When There are no Words

By Mark E. Smith

As a formally-trained, working writer of 25 years, I’m not going to put on any airs – this writing stuff is insanely easy. Sure, it takes heart and time. But, it’s truly just a matter of stringing words together.
However, I’ve long found that when I’m not writing, but living, I’m sometimes frustrated by the lack of words in existence that express our deepest feelings.

I often have experiences with my wife and daughters that are so deep and profound that there are no words to express them. Sure, I’ve tried, but such deep feelings escape the English vocabulary and dictionary. You’ve likely been at that point, where your feelings transcend words, where it’s like following the ocean and sky out, onto a pier, but you reach the end of the pier and the ocean and sky keep going. Maybe you’ve been in love so deeply that I love you hasn’t nearly conveyed the depth of your love. Maybe you’ve watched your child sleep and as much as you try to find words, there are none for the emotions you feel welled up inside you toward the love that you have for your child. Or, maybe you’ve had a loved one with an illness and your empathy for him or her was so deep that words couldn’t express the pain that you felt in your heart.

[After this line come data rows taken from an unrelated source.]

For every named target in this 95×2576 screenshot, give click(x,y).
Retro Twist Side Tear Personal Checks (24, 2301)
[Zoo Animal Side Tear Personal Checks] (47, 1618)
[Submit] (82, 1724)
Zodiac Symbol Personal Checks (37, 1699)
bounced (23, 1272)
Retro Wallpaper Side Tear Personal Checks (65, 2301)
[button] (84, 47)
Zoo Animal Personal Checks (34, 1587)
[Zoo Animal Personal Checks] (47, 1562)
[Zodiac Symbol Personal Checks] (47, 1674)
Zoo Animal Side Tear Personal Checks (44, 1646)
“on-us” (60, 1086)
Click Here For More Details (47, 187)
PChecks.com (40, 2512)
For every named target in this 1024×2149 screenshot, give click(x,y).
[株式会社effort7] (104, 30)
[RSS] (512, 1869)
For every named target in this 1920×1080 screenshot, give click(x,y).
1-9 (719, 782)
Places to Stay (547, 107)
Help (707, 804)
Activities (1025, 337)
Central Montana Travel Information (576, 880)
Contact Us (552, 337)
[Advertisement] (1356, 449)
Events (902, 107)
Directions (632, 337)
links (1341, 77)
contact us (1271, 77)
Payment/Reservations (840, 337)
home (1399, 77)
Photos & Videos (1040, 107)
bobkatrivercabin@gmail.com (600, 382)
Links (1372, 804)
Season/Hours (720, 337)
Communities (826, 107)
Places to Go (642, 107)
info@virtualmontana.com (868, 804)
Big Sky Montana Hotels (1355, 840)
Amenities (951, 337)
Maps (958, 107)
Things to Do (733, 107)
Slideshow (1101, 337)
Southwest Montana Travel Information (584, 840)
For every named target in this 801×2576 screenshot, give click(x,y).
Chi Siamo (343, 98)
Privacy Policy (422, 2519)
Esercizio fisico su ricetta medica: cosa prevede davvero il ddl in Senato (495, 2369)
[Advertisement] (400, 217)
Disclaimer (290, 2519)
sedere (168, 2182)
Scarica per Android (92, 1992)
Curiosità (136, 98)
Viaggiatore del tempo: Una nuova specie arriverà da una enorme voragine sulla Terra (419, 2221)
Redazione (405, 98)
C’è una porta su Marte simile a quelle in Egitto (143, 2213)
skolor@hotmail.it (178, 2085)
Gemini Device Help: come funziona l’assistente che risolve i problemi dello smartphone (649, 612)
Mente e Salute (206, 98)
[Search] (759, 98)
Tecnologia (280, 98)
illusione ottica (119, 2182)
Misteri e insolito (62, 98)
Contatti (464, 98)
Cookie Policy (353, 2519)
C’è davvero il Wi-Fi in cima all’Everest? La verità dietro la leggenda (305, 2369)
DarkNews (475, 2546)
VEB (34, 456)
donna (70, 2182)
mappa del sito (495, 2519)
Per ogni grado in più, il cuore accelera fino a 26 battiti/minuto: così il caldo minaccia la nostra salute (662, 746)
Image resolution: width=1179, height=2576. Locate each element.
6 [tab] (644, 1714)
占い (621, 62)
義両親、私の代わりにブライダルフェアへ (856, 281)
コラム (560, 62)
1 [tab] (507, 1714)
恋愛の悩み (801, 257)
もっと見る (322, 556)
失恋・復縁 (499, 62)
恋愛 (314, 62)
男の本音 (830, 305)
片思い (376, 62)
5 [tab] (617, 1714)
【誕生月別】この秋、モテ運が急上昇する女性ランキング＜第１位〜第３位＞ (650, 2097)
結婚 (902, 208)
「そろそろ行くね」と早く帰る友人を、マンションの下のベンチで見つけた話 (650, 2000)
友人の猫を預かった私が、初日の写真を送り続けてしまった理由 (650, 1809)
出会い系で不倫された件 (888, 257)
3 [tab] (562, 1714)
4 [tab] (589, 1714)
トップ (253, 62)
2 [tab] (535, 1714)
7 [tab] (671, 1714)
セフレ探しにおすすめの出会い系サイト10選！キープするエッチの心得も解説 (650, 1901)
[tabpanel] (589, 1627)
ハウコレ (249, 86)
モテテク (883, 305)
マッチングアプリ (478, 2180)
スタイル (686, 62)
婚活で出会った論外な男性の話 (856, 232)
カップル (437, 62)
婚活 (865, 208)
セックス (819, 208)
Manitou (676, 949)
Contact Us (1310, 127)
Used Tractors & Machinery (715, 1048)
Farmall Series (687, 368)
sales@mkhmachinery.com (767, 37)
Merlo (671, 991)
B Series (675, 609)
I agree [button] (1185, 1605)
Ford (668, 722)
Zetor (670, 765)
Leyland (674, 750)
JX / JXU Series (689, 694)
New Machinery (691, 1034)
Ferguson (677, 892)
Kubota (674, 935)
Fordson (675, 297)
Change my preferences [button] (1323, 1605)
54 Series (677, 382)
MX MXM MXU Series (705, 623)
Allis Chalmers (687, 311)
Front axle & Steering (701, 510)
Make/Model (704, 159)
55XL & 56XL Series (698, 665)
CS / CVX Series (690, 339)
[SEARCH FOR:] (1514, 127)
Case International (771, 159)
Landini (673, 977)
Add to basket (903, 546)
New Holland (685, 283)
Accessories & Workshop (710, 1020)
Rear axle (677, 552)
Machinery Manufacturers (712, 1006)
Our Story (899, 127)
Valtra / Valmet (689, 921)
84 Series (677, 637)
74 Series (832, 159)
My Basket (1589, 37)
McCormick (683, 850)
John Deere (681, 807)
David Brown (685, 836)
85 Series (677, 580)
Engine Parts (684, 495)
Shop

As a husband, father, brother, and friend, I’ve been in all of those circumstances. I am a person before I am a writer and while I could muster up swirls of sincere words, they don’t scratch the surface of the depth of love I feel in those moments. I want my wife, daughters, siblings, and friends to know the depths of my feelings for them. However, the words – there are none of such depth.

For me, the only solution I’ve found is to reach out. In those moments when words don’t exist to express the depth of my love, I keep the shortcoming to myself and cuddle up to my wife, play with our 10-year-old, or call our 21-year-old on the phone. And, it works, my depth of love conveyed in gestures, without the limitations of words.

I was on the receiving end of this process not too long ago. I have a dear friend who’s a doctor. When I was in the hospital, he came to visit and he was shocked by my grave condition. He, who is never at a loss for words, was speechless. However, he sat by my bed quietly and held my hand. I felt how deep his love was for me. Words weren’t needed.

What I’ve learned by being a person before a writer is that words aren’t the only way to express the depth of our love for others – and it’s ultimately good that language is more limited than our hearts.